In recent years, the implementation of advanced adaptive filters in embedded devices for acoustic echo cancellation has increased because most of them are used in portable devices, especially in Internet of Things systems, in which high-performance and low-area digital hardware implementations are required. In this work, we present a high-performance and ultra-compact spike-based hardware architecture to efficiently compute adaptive filters to be used as an acoustic echo canceller (AEC). To achieve this architecture, we address two factors. (1) We propose a new data-selective adaptive filter along with subband decomposition least mean square (LMS) method to reduce the computational cost by minimizing the number of operations required to efficiently update the filter coefficients.

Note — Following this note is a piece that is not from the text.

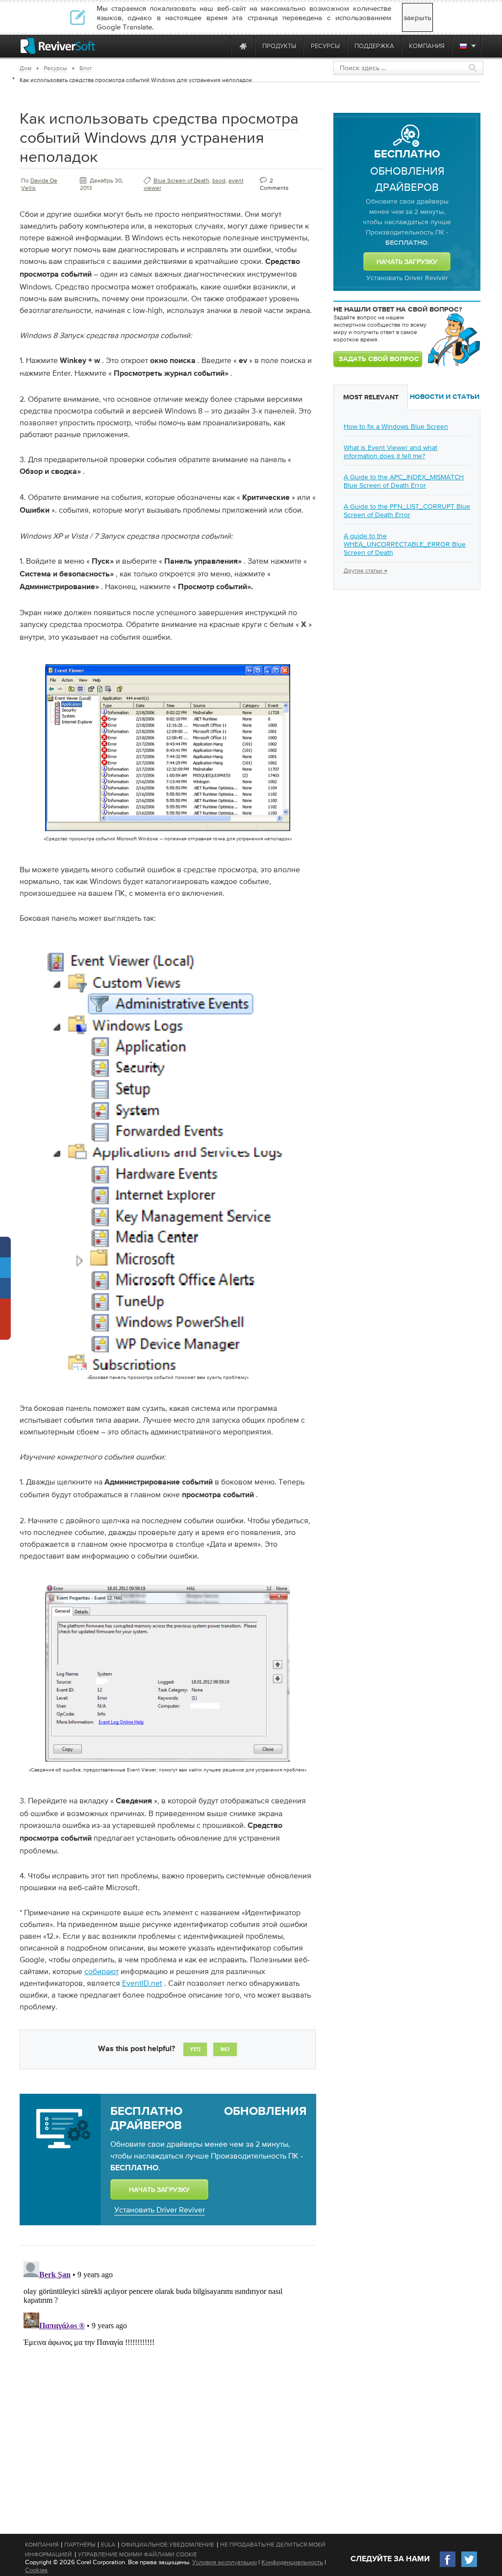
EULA (108, 2544)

The proposed method requires approximately 40% fewer updates when compared with conventional subband adaptive filters. As a consequence, the spike-based hardware architecture simulates the proposed adaptive filter at high processing speeds. (2) We propose a compact and high-precision neural multiplier since acoustic echo cancellers require a large number of high-precision multiplications to efficiently identify the echo path. The proposed neural multiplier expends up to 15 times fewer synapses when compared with existing approaches, which represents a significant improvement in terms of area. In addition, this improvement avoids routing problems by implementing large-scale synapse connectivity in advanced FPGAs. Herein, we carry out exhaustive testing by simulating several acoustic echo scenarios. The results demonstrate that the features of the model and the hardware implementation techniques potentially allow easy integration into portable devices for use in real-world acoustic echo cancellation scenarios.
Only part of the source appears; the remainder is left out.